I'm trying to get to grips with Punjabi as it is spoken in Huddersfield, UK. I'm working on transcripts of children telling stories. I have a lot of questions (!) that I haven't yet managed to find answers to... very excited to find this forum and hoping someone can help.

For starters:

The kids seem to express past tense in a number of different ways. (My Punjabi-speaking research assistant translates all of these as simple past, e.g. 'He looked', and finds it hard to explain any differences among them or whether they are all things that adults would also say (as opposed to being developmental variants - things that children eventually grow out of saying). 

For example:

1. o dekhiaa
2. o dekhda si
3. o dekhda

all seem to be used to express 'he looked'. My grammar book (Bhatia) says the first two are OK but gives me the impression that (3) is not complete, i.e. it needs an auxiliary (si or ai for past or present tense). Is this correct? Or can adults say 'o dekhda' and be understood to mean 'he looked'? 

And what about the kids who say

4. o dekhiaa si (which Bhatia says is pluperfect)
5. o dekhiaa siga (which I can't find anywhere)?

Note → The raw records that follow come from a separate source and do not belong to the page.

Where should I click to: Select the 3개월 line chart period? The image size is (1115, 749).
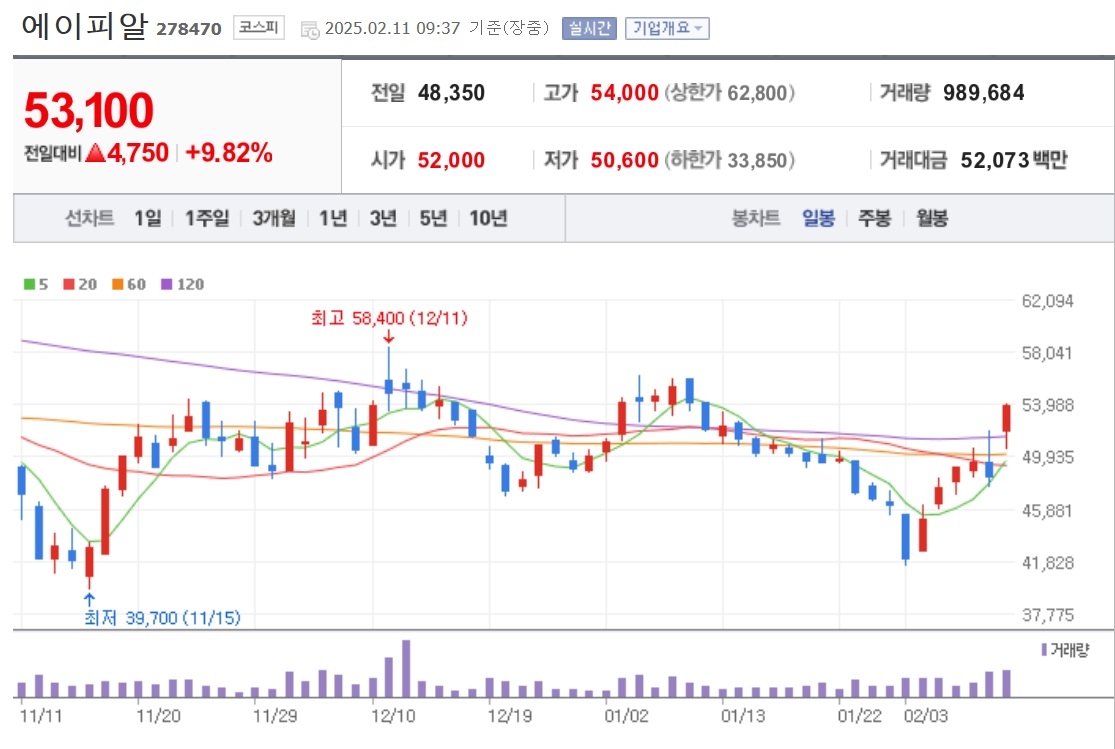click(274, 218)
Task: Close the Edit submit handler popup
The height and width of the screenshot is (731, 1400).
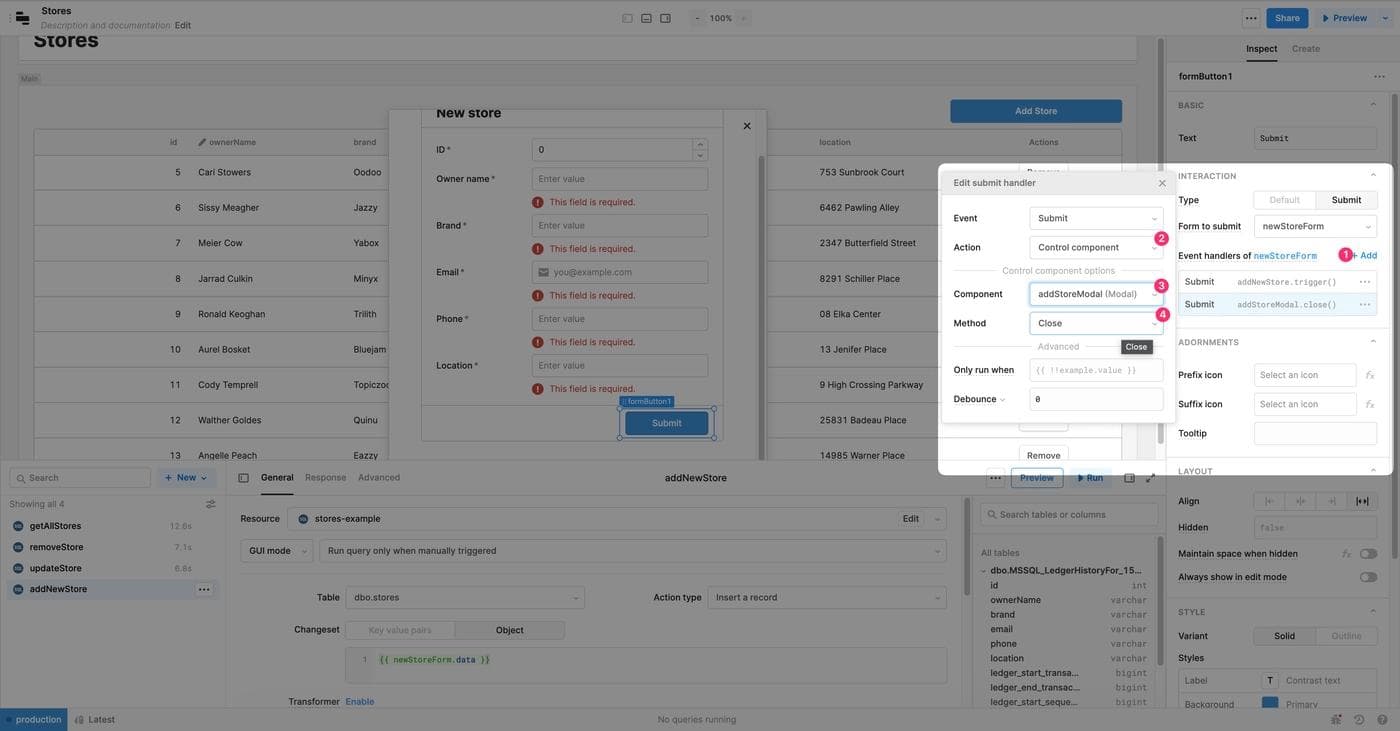Action: pos(1162,183)
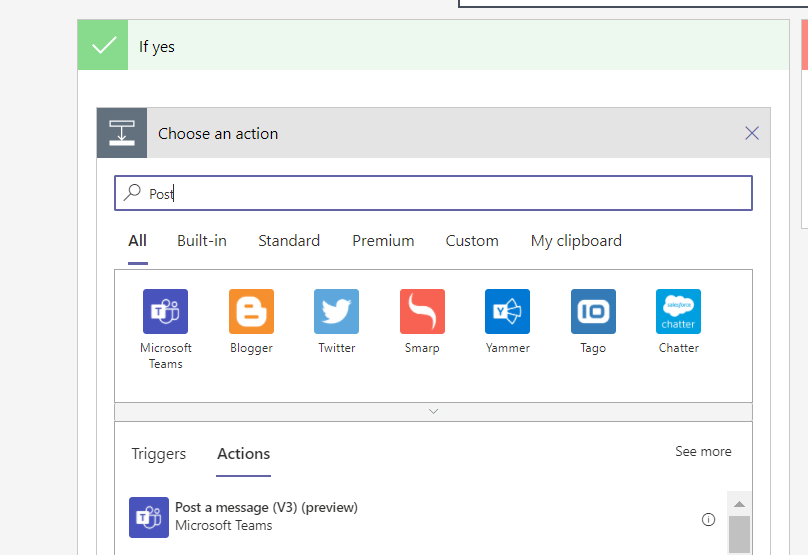Collapse the connector list with the chevron

tap(433, 411)
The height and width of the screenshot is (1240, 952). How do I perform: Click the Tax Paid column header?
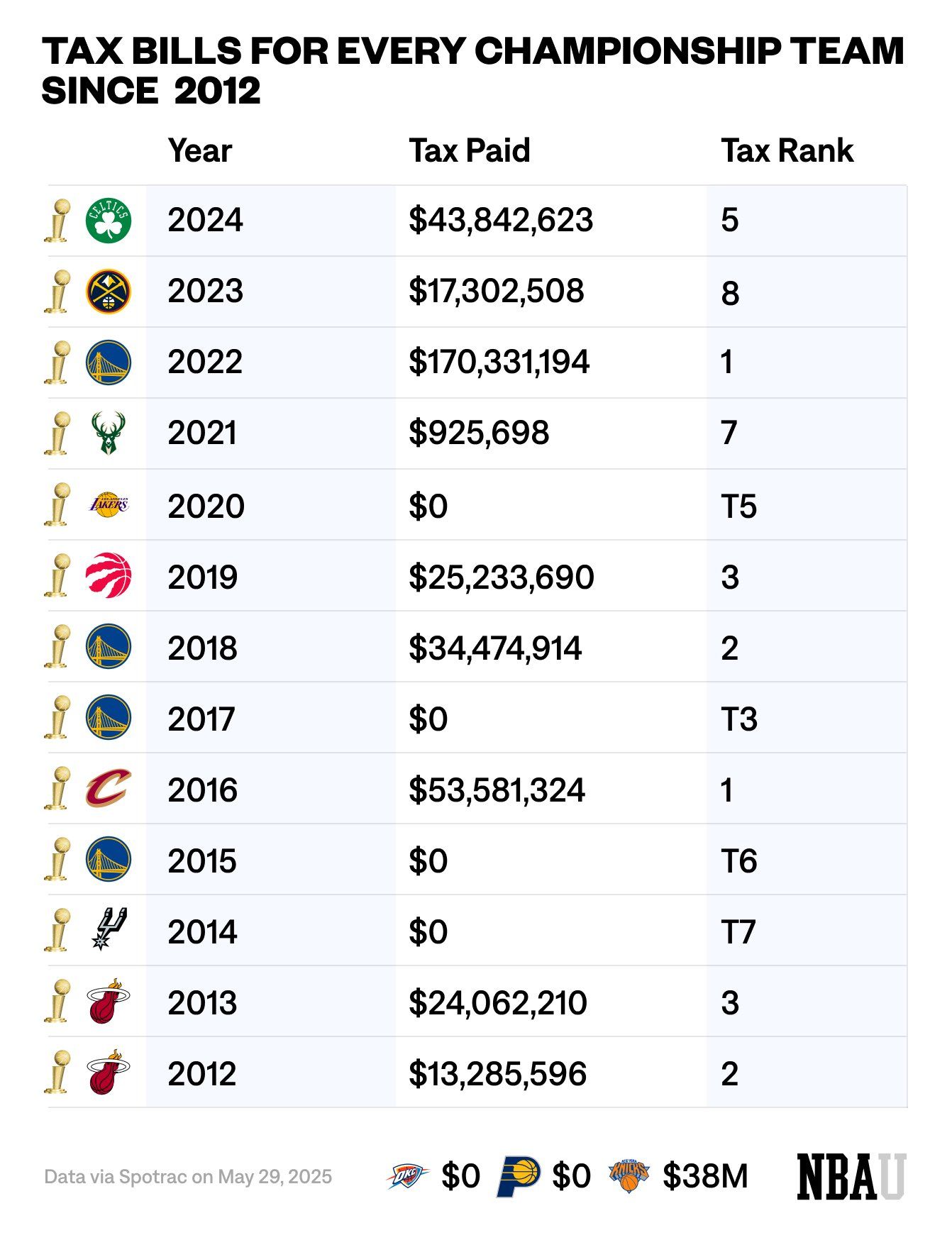click(470, 151)
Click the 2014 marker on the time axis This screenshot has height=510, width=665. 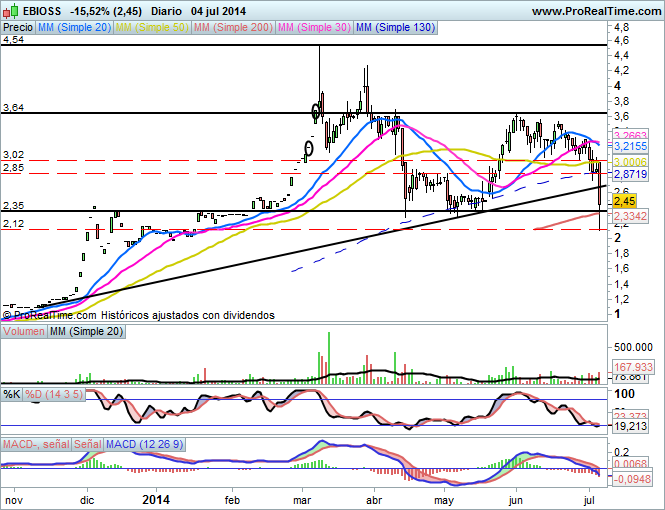[157, 498]
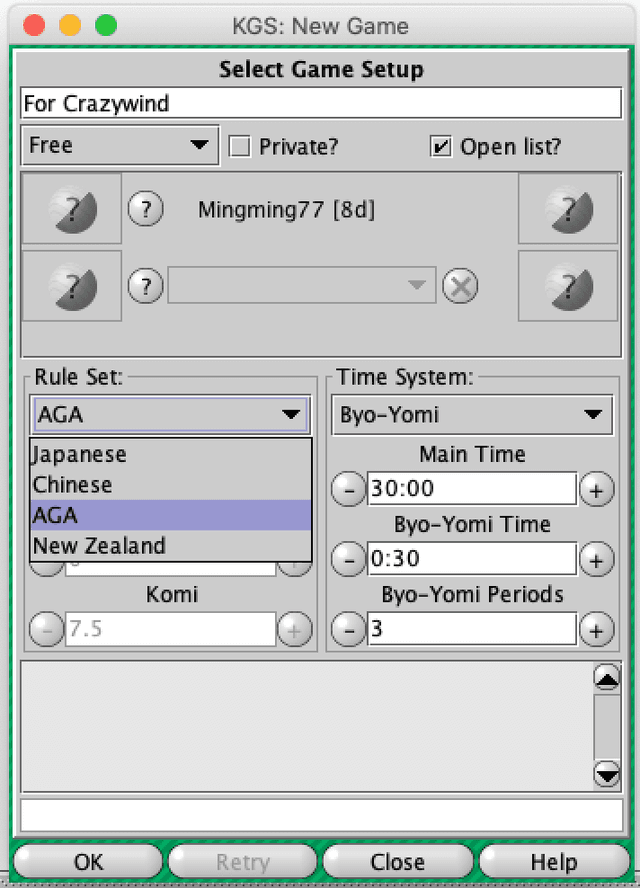Expand the Byo-Yomi time system dropdown
Image resolution: width=640 pixels, height=888 pixels.
(472, 415)
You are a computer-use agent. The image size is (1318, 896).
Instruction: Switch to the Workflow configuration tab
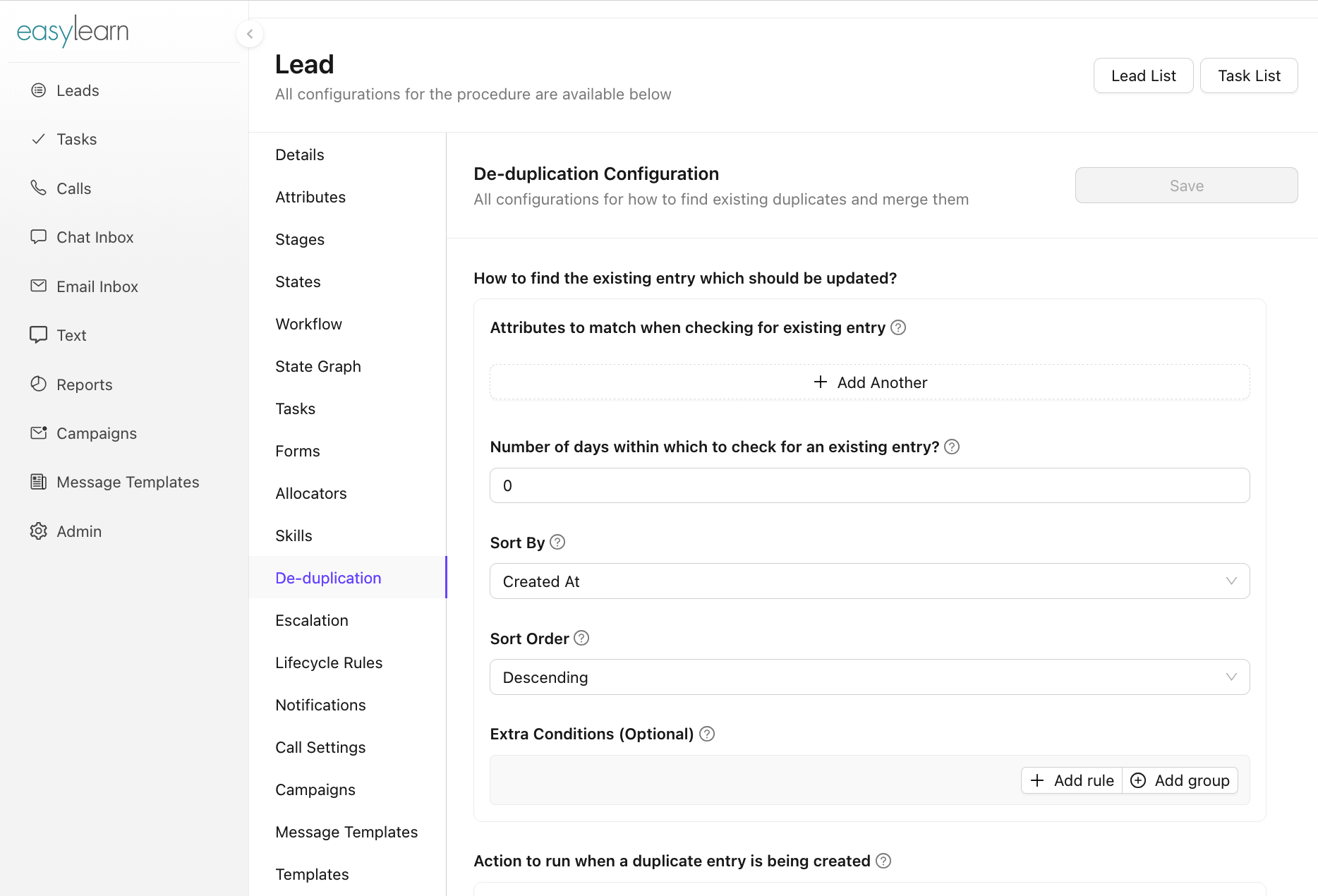[x=308, y=324]
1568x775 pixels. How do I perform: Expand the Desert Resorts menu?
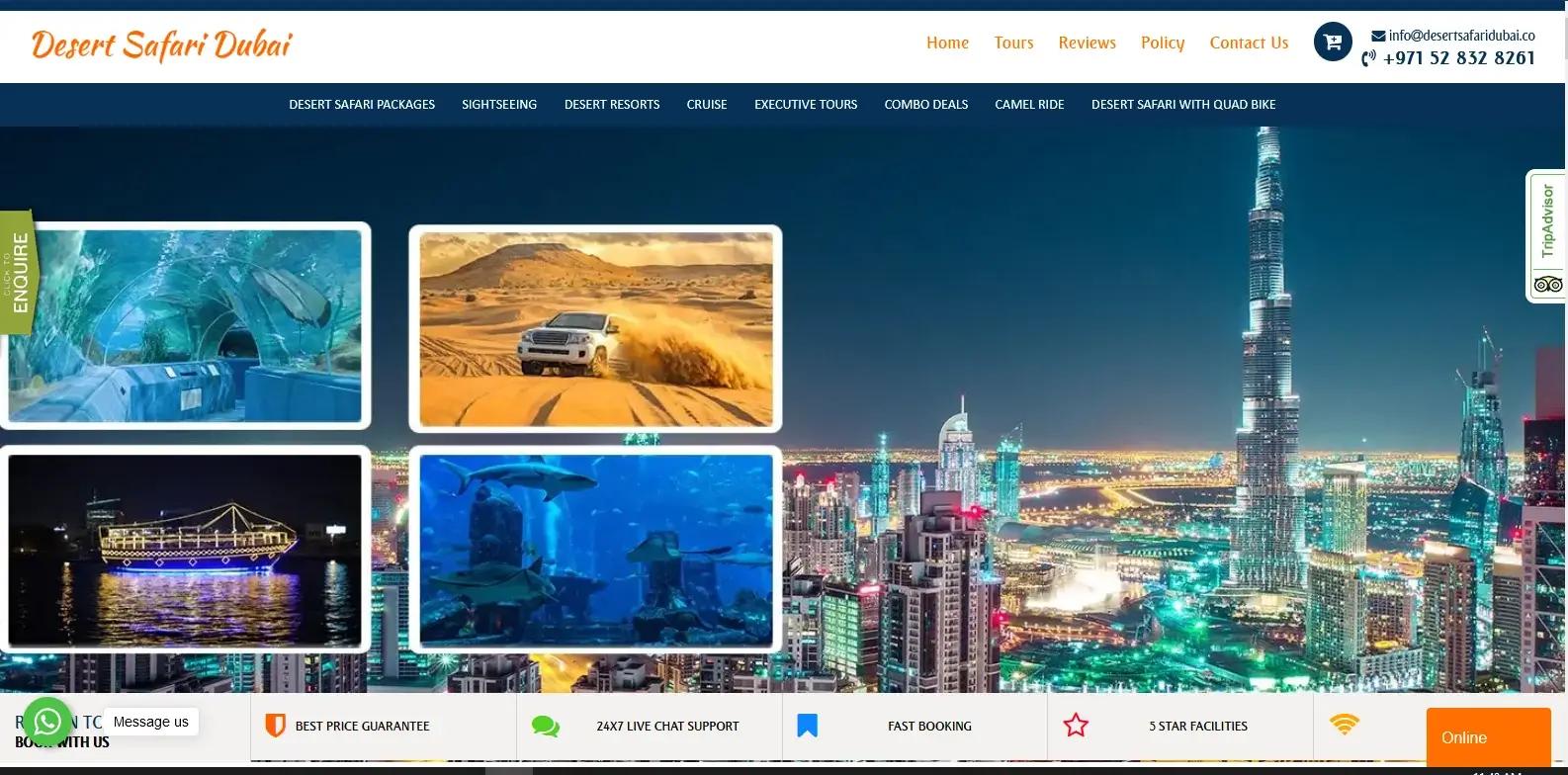(x=612, y=105)
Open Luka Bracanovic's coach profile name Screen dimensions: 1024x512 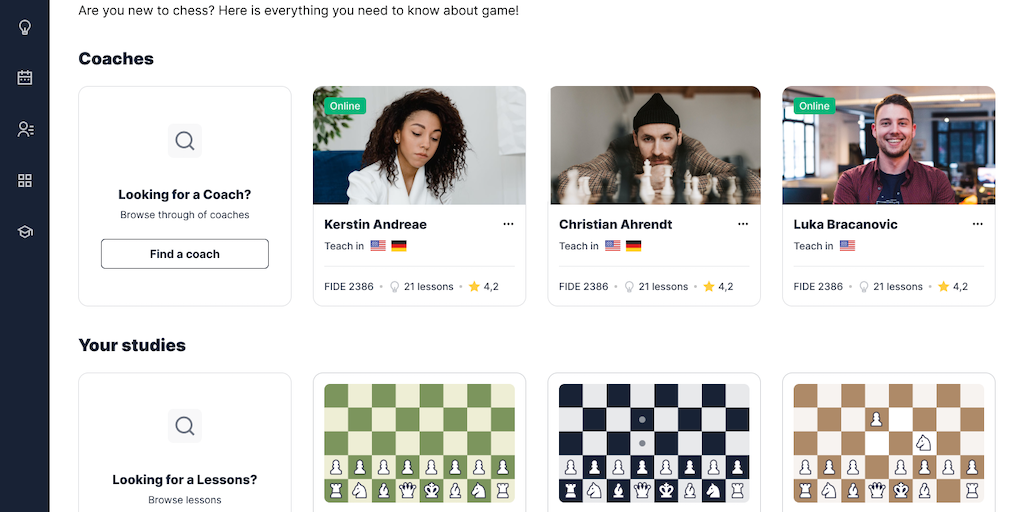tap(845, 225)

Thanks very much for any help!


----------



## Qureshpor

accidentobizarro said:


> Hi
> 
> I'm trying to get to grips with Punjabi as it is spoken in Huddersfield, UK. I'm working on transcripts of children telling stories. I have a lot of questions (!) that I haven't yet managed to find answers to... very excited to find this forum and hoping someone can help.
> 
> For starters:
> 
> The kids seem to express past tense in a number of different ways. (My Punjabi-speaking research assistant translates all of these as simple past, e.g. 'He looked', and finds it hard to explain any differences among them or whether they are all things that adults would also say (as opposed to being developmental variants - things that children eventually grow out of saying).
> 
> For example:
> 
> 1. o dekhiaa
> 2. o dekhda si
> 3. o dekhda
> 
> all seem to be used to express 'he looked'. My grammar book (Bhatia) says the first two are OK but gives me the impression that (3) is not complete, i.e. it needs an auxiliary (si or ai for past or present tense). Is this correct? Or can adults say 'o dekhda' and be understood to mean 'he looked'?
> 
> And what about the kids who say
> 
> 4. o dekhiaa si (which Bhatia says is pluperfect)
> 5. o dekhiaa siga (which I can't find anywhere)?
> 
> Thanks very much for any help!


 
*Accidentobizarro SaaHib/ah,*

*It would be helpful if complete sentences are provided with the appropriate context. But, I shall have a go anyway!*

1. o dekhiaa : *Should really be "os ne dekhiyaa" or "o ne dekhiyaa". He/she saw.*

*Pleae don't forget that if it is indeed *o dekhiaa *then this could mean I/We/You/He/She/They saw that!*

2. o dekhda si: *He used to see.*

3. o dekhda: *This appears incomplete, as you have suggested. However, in fluent speech the auxiliary for the present seems ends up being elided to the main verb. The children might not be aware of this attachment. If this is the case, then the translation is..*

*He sees.*

*But, if it is part of a sentence where the past habitual is being employed, the the auxiliary can be missed, as is the case in Urdu/Hindi.*

*......he would see...*

4. o dekhiaa si (which Bhatia says is pluperfect)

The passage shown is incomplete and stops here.